═══ Data provided
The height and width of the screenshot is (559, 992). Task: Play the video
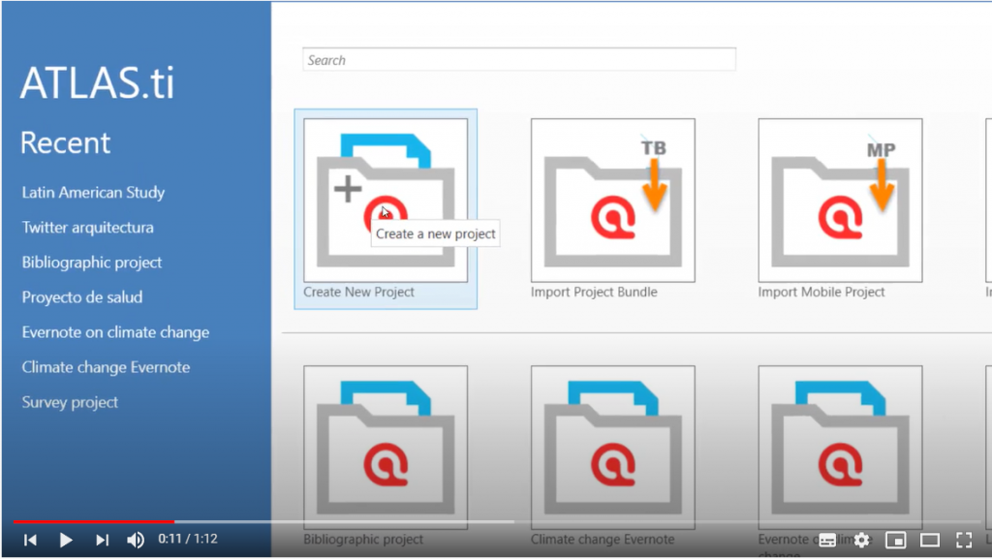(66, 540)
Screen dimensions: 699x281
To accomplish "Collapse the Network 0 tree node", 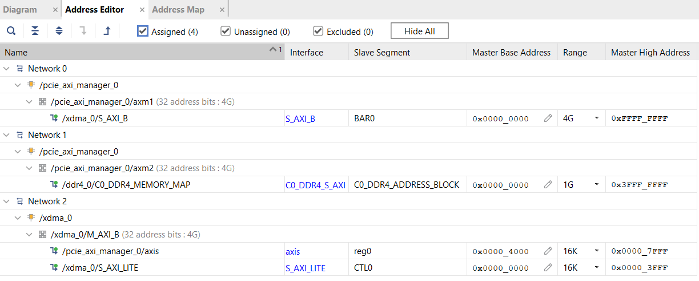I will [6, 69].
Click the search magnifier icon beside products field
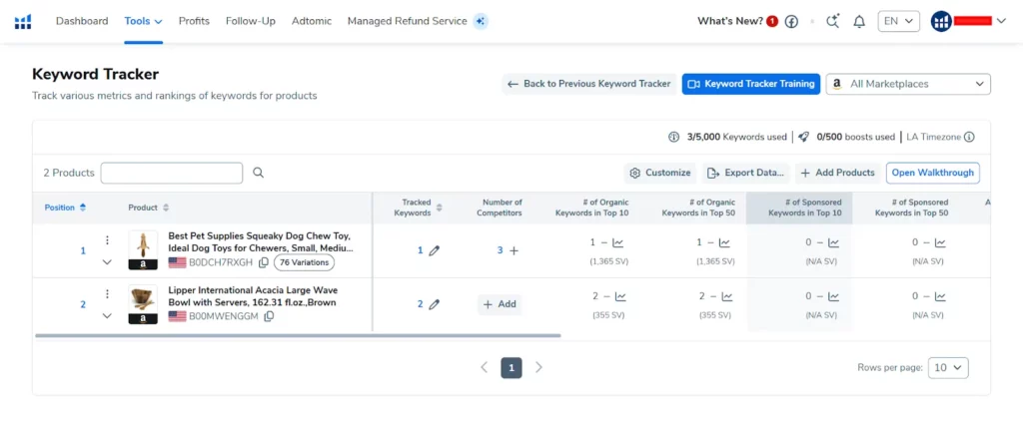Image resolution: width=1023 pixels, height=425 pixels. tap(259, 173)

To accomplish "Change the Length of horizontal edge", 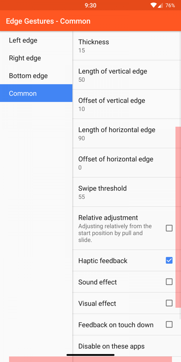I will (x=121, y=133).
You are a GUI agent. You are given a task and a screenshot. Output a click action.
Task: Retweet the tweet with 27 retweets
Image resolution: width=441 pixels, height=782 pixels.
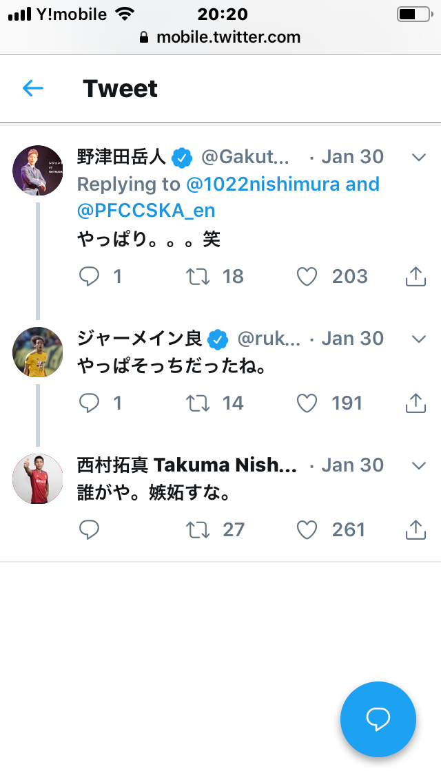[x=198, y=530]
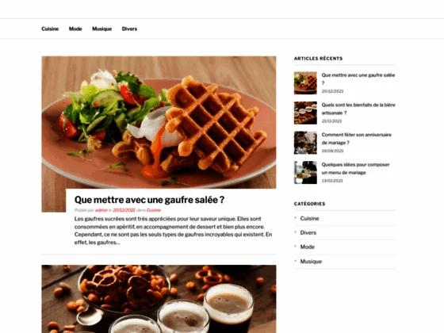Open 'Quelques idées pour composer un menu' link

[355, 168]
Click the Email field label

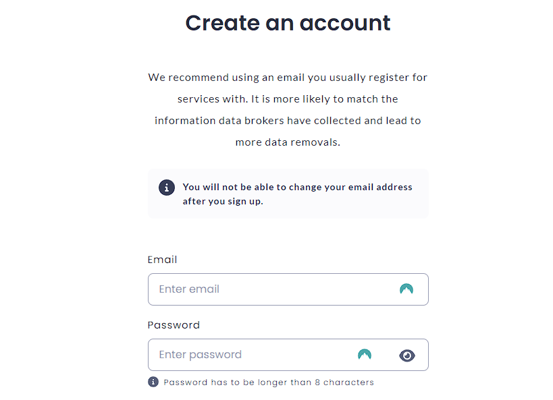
══════
-- What you should do --
List each line of the material above that contains the string "screenshot".

-- Answer to the problem --
The height and width of the screenshot is (559, 992). Task: Play the video
You are a GUI agent. You are given a task and a screenshot. Output a click action.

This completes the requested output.